After that, I did my shopping. This will likely be my last big shop before I leave. I think the thing I was most excited to come home with was a broccoli! I know I’m already at the point where I have to start eating down some things, like the rice and pasta.

One of my favourite things at these bigger grocery stores is the better cheese selection. Bulgaria has two cheeses — sirene, a crumbly feta-like cheese, and kashkaval a mild white or yellow cheese that you can slice and melt. I’ve found some good uses for the sirene, but all the kashkaval I’ve had has been a disappointment. I’m glad to get to a bigger grocery store for some rich Red Leicester from England (which has displaced sharp Cheddar in my cheese hierarchy) and some Parmigiano-Reggiano or Grana Padano, whichever is on sale. Kaufland has the best sour cream I’ve found yet in Bulgaria, so I made sure to grab some.

I headed home after that and it wasn’t until I got to the exit for Yablanisa and Teteven that I realised that the signage was only in Cyrillic. When I research driving in Bulgaria, I read that you can count on road signage to be in both Cyrillic and Latin letters, which is complete horse hockey. Even on main highways (like the one between Sofia and Varna that leads to Yablanitsa), you often only get Cyrillic right until the exit, where the Latin letter sign will be posted just after the exit. Unless you have eagle eyes, you will miss it! I met an American in Plovdiv who is living in Germany and is in Bulgaria for two weeks. She figured it would be a waste of brain space to learn Cyrillic for that short amount of time (same thinking I had about learning more than absolute barebones Bulgarian), but she said she regretted it as soon as she started driving here. Driving here is almost as stressful as in Mexico and I know I eliminated a huge chunk of that stress when I made the decision to learn to read Cyrillic.

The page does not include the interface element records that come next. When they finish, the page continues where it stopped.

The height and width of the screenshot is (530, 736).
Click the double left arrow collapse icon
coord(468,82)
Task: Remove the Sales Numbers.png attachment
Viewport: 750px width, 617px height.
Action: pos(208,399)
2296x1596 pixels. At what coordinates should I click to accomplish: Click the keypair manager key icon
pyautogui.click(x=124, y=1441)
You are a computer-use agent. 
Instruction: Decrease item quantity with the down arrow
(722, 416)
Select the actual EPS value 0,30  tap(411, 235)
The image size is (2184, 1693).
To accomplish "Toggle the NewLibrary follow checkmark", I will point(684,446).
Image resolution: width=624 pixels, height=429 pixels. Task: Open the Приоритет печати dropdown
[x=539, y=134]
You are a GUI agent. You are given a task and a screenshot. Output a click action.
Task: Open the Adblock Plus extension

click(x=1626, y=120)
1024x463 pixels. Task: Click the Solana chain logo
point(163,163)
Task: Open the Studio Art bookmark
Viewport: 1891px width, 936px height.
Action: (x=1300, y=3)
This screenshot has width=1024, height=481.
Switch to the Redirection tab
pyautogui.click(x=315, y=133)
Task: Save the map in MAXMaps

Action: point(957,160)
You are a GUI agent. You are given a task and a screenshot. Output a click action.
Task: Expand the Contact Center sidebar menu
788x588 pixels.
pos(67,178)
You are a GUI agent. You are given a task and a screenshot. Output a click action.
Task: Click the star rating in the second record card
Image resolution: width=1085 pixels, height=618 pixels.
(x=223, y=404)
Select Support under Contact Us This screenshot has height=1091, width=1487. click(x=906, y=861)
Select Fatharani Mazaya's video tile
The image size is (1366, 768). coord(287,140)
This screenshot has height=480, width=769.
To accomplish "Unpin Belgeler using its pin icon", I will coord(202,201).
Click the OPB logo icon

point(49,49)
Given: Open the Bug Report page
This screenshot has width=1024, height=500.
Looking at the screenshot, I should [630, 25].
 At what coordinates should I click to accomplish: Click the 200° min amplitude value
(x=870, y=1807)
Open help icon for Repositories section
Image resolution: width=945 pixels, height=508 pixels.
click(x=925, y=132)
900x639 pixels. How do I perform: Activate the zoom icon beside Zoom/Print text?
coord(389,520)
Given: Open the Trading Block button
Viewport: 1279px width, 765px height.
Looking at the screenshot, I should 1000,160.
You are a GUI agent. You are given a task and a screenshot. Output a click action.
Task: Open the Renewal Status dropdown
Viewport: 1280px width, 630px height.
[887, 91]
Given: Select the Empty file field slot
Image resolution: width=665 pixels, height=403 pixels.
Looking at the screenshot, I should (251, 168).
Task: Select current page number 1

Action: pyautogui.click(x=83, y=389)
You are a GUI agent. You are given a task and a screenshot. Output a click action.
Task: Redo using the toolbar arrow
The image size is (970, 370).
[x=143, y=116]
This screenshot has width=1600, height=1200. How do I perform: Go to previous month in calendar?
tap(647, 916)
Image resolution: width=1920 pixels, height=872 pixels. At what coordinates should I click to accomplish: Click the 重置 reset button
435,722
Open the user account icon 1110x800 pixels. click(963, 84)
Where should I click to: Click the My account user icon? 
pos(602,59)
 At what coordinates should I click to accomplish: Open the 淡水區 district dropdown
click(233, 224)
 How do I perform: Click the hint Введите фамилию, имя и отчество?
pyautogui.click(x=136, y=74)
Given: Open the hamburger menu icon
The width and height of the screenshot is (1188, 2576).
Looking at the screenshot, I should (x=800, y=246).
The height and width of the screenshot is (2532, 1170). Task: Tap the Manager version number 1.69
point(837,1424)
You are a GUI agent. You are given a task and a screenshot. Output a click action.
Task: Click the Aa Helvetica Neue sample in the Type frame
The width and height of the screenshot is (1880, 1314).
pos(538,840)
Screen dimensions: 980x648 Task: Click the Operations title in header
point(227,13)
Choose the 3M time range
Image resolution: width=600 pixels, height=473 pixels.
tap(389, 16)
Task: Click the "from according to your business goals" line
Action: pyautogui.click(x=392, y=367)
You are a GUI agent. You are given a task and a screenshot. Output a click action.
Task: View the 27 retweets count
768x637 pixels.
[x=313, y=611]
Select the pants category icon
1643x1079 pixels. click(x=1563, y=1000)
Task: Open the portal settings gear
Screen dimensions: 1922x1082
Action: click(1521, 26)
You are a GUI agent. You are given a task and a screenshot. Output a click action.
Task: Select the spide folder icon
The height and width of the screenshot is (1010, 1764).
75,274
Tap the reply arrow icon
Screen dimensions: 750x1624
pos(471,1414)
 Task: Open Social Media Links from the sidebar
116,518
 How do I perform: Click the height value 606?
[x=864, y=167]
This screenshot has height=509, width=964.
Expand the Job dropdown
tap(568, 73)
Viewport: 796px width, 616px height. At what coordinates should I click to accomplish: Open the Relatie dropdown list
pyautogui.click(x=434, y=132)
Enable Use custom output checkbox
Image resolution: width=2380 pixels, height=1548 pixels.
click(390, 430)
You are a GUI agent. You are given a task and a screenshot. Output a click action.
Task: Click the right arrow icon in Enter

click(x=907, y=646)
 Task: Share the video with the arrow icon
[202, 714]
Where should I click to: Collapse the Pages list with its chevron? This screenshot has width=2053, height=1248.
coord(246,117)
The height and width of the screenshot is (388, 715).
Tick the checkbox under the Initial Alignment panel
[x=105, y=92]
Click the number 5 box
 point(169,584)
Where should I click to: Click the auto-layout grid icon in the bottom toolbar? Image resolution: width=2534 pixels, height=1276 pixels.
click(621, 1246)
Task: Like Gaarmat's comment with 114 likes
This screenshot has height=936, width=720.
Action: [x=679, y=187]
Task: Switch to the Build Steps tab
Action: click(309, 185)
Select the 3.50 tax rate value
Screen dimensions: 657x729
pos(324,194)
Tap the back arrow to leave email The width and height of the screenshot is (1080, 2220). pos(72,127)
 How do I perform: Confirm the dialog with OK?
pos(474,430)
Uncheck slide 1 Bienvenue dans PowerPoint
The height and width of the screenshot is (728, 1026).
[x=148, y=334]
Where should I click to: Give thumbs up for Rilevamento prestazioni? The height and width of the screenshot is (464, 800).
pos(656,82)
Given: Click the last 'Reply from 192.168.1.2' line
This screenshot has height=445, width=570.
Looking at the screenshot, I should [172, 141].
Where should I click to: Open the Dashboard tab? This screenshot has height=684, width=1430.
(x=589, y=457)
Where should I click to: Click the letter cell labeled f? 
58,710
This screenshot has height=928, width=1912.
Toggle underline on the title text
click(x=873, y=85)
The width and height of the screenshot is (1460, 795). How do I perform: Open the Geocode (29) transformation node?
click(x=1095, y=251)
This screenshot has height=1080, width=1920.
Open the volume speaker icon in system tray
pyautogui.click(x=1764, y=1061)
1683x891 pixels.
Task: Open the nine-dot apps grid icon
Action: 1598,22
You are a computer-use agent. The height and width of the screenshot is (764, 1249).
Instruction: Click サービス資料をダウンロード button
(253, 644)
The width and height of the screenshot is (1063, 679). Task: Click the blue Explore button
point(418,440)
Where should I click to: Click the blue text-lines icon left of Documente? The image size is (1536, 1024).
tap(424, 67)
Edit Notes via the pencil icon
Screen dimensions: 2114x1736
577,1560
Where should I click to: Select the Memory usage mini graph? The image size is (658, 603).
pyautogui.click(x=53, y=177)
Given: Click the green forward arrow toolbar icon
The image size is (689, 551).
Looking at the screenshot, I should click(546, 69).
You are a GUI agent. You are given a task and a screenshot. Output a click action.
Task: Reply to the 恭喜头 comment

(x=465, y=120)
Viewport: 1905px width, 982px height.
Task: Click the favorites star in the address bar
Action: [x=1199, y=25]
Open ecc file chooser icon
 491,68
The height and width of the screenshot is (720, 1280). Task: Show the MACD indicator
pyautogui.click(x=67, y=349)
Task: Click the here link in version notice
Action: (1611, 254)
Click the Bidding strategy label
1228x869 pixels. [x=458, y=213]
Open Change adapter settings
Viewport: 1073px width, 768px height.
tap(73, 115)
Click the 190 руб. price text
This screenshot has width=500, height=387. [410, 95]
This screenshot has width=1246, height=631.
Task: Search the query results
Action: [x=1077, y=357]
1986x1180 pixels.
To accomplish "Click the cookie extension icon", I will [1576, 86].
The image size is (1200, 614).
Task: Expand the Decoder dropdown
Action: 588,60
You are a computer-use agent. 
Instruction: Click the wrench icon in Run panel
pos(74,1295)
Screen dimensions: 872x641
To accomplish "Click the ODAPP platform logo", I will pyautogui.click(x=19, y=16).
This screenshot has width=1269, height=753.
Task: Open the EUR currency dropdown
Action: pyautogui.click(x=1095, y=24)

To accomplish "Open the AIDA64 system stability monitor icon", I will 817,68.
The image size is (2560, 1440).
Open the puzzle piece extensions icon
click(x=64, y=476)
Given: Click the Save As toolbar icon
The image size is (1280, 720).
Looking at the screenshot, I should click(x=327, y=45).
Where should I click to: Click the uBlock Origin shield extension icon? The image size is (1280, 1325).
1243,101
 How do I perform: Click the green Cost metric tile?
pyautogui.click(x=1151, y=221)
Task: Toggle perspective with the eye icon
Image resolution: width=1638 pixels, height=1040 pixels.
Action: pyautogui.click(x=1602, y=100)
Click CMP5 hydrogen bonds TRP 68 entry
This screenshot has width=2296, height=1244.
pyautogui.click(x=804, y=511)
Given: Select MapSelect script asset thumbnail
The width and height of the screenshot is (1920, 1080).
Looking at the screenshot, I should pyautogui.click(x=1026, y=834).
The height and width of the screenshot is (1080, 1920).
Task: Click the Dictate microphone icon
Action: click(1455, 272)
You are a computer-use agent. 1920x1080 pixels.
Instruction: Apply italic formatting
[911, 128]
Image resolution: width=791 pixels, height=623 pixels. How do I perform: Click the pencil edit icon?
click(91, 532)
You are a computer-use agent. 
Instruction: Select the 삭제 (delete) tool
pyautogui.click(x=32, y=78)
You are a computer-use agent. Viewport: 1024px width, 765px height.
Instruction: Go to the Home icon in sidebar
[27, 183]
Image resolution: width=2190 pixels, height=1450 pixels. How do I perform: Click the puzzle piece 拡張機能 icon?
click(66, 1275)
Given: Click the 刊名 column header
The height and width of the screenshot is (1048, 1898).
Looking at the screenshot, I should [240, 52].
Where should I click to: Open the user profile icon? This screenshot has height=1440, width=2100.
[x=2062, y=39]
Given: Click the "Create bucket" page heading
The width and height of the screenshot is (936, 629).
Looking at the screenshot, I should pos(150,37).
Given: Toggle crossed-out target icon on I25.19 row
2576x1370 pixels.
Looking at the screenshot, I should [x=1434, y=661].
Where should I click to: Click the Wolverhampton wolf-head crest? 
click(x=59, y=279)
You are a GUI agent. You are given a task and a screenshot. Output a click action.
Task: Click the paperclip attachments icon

I know I mention this quite a bit, but the more travelers (and even expats!) I meet who cannot read Bulgarian, the more I understand just how different my experience has been from most Western tourists because I can read the language. I chatted extensively with the hotel clerk in Veliko Tarnovo and she had me reading all sorts of stuff because she couldn’t believe that I could. In just two months here, I can get through a basic menu, recognise some stores (pharmacy, bookstore, supermarket, butcher shop, etc.), recognise some buildings (police station, town hall, library, museum (and of what), match the street names from my English tourist map to the Cyrillic characters on a street sign, and more. The American living in Germany said she tried to memorise what some words and names look like, rather like trying to memorise Japanese or Chinese characters. Not particularly efficient!

So it’s been a pretty low-key day. I’m debating attempting a long road trip tomorrow, but am cognisant of the fact that I’ll be away Friday and most of Saturday and may not want to spend another three solid days on the go. I just need to come up with a backup plan that needs the car and that is a little closer. Off to walk the dogs and then do some research while I enjoy a beer!